The Federation of American Hospitals, which represents for-profit hospitals, said it is concerned about overly burdensome documentation requirements for audio-only visits, such as mandating documentation in the patients’ charts that the service is clinically appropriate. “If CMS takes the alternative path of imposing a rigid rule-based approach, it likely would stifle innovation in care delivery and undermine telehealth’s potential to expand access to services in a specialty plagued by severe provider shortages,” the group wrote.
The proposed PFS calls for beginning use of the value pathways program in MIPS for 2023 and having it replace MIPS entirely in 2027. MVP is intended to align clinician reporting requirements, but AHA said it’s unclear whether the program would reduce administrative burden as expected or that it would be equitable across specialties. AHA said it “believes that unless and until CMS can address several conceptual issues with MVPs … CMS should not set a date certain for transitioning to mandatory MVP participation.”
The Medical Group Management Association and FAH also had concerns, particularly about provider burden.
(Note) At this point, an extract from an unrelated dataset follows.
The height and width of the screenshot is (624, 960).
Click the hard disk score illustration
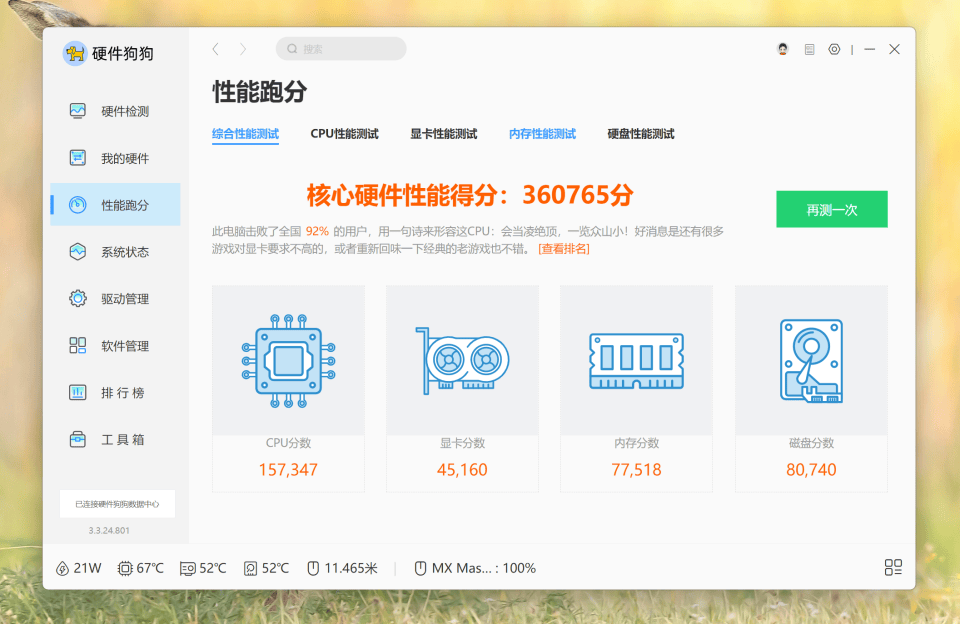click(x=811, y=358)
Group purchasing organization Premier addressed the proposed rule’s changes to reporting from accountable care organizations. It applauded the more gradual move to using electronic clinical quality measures, citing the reporting burden associated with them. Premier also asked CMS to recognize that ACO reporting is “fundamentally different from reporting by clinicians and groups.”
The National Association of ACOs echoed those comments.
In responding to a request for information included in the rule on improving health equity, Premier advised against using algorithms to indirectly estimate race and ethnicity and recommended that “all efforts to stratify measures by race and ethnicity begin with confidential reporting and appropriate risk adjustment to account for factors associated with outcomes that cannot be addressed by providers.”
AHA also opposed indirect estimation, saying it has the potential to lead to measurement bias.